A Secretaria da Educação do Estado de São Paulo (Seduc-SP) encerrou o contrato de um professor temporário após ele ser acusado de injúria racial contra um aluno de 13 anos na Escola Estadual Professora Oracina Corrêa de Moraes Rodine, no Jardim América, zona oeste de Marília.
O episódio ocorreu em 13 de agosto. A mãe do estudante registrou boletim de ocorrência, relatando que o professor disse a frase “senta, seu africano!”. Por isso, a Seduc-SP acionou a Unidade Regional de Educação (URE) de Marília para apurar a denúncia.
A Polícia Civil começou a investigação pelo Setor de Investigações Gerais (SIG). O professor e os alunos que estavam na sala prestarão depoimentos nos próximos dias.
Além disso, a Seduc-SP reforçou o repúdio a qualquer forma de racismo.

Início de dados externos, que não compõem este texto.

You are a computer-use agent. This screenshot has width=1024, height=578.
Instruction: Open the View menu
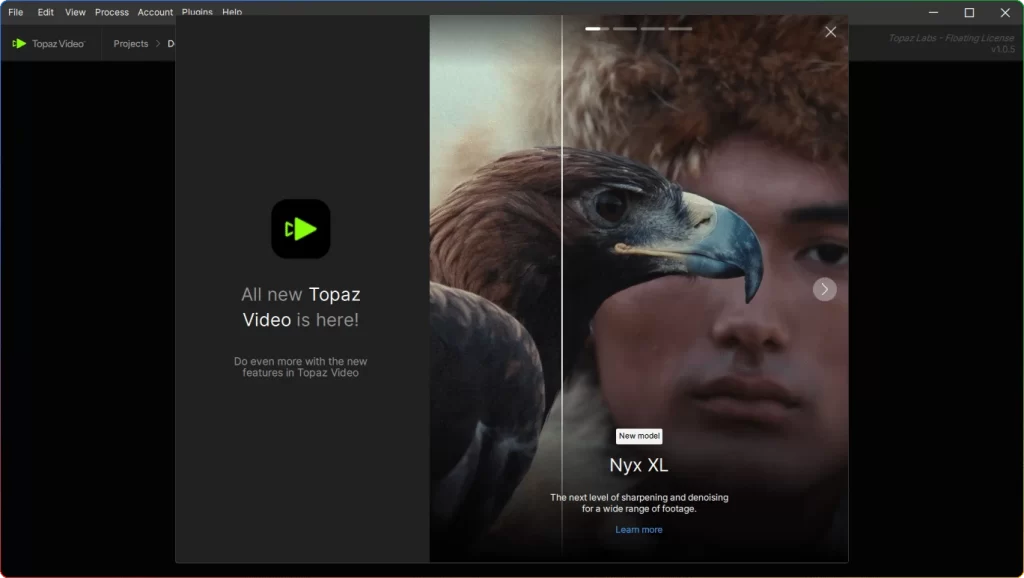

A equipe regional do Programa de Melhoria da Convivência e Proteção Escolar (Conviva), junto com os professores, desenvolve projetos de conscientização sobre racismo.
O estudante recebe acompanhamento de um psicólogo do programa Psicólogos na Escola.
A injúria racial é crime previsto em lei. Desde a Lei nº 14.532/2023, ela equivale ao crime de racismo e prevê pena de dois a cinco anos de reclusão, além de multa.